There's also a kleopatra bug tracker on the gpg bugtracker :| https://dev.gnupg.org/tag/kleopatra/ (but couldn't find anything related to this there, but it seems much more active)
Can't use context menu -> Extract here since that still borks Excel files.
@huertanix I added a recco a while ago to never use "Extract here" because of the filename issue, in https://docs.securedrop.org/en/stable/journalist.html
Always extract gzip archives with the Archive Manager application, which is the default when double-clicking the archive. Other methods may not preserve the filename contained in the archive.
For example, an archive called 1-artful_elevation-doc.gz might contain a file secrets.docx, but if you extract the contents by right-clicking the archive and selecting Extract here, the extracted file will be called 1-artful_elevation-doc instead of secrets.docx. This may result in problems when attempting to open the file due to the loss of its file extension.
Yeah I think I may peruse the Tails bug tracker to see if there's an open issue for the Extract here flow.
We can abstract all of that away in Qubes-land, fortunately.
I love that
gzip's default behavior is to ignore the filename of the compressed file entirely. You have to explicitly tell it "I care about filenames, actually"
We are running a playbook against the tails workstations, could we maybe fix up mimetypes for .gpgs?
I guess we'd have to distinguish the key vs file case somehow tho
Fair point. I wonder if it would be an idea to recommend holding off on svs upgrades until said workflow is sorted
Hello once again all! SecureDrop 2.4.0-rc1 is now available for testing, check out freedomofpress/securedrop#6440 for details.

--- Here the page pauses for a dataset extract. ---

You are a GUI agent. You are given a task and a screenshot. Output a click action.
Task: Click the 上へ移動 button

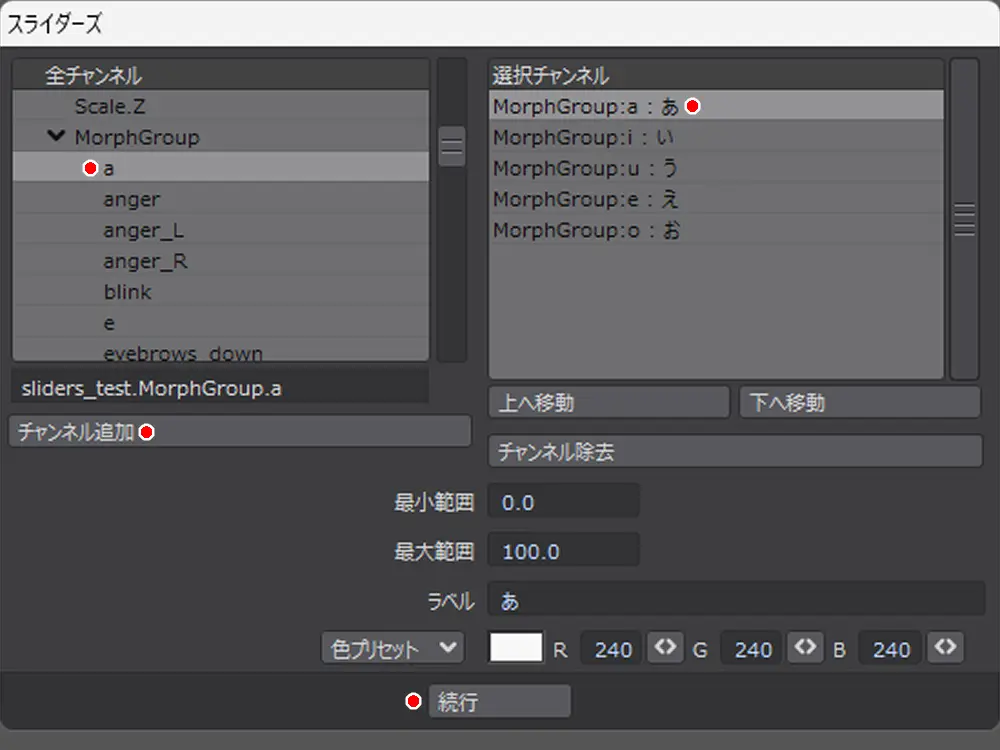[x=608, y=402]
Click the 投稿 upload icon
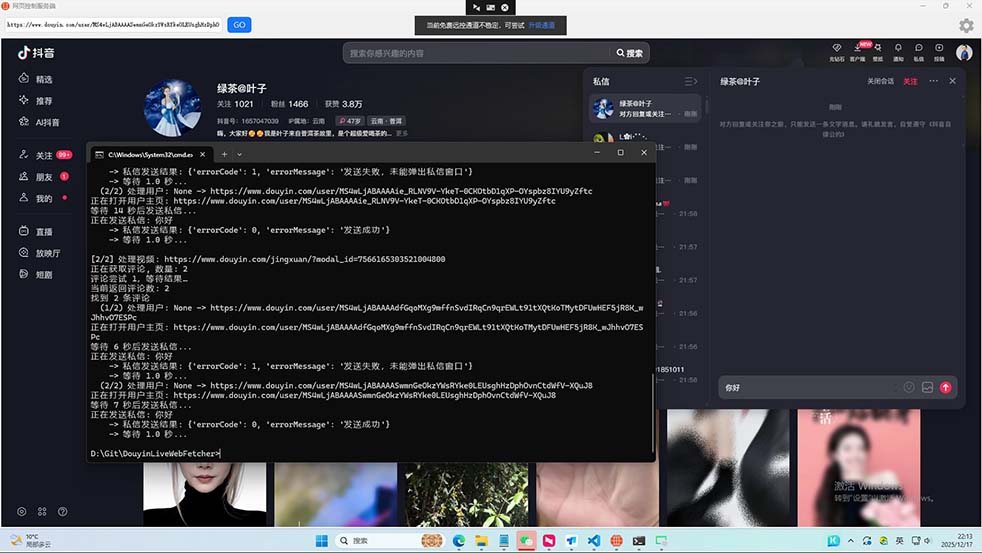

Submitted a bug report to Tails fam for the gz compression issue: https://gitlab.tails.boum.org/tails/tails/-/issues/18977
Hello yet again all! The next SecureDrop candidate, 2.4.0-rc2 is now available for testing. Check out freedomofpress/securedrop#6440 for details.
Hey all, we've pushed the release date for 2.4.0 to 2022-05-24. As a result, the translation window for the SecureDrop 2.4.0 release has been extended to 2022-05-23 00:00Z. We are especially in need of translation and review for the following languages:
- Hindi (hi): at risk of losing support in SecureDrop 2.5.0
- Romanian (ro): at risk of losing support in SecureDrop 2.5.0
- Slovak (sk)
- Portuguese (Portugal; pt_PT) was added as a new language in this cycle but will not be able to be included in SecureDrop 2.4.0 unless it reaches 100% translation coverage.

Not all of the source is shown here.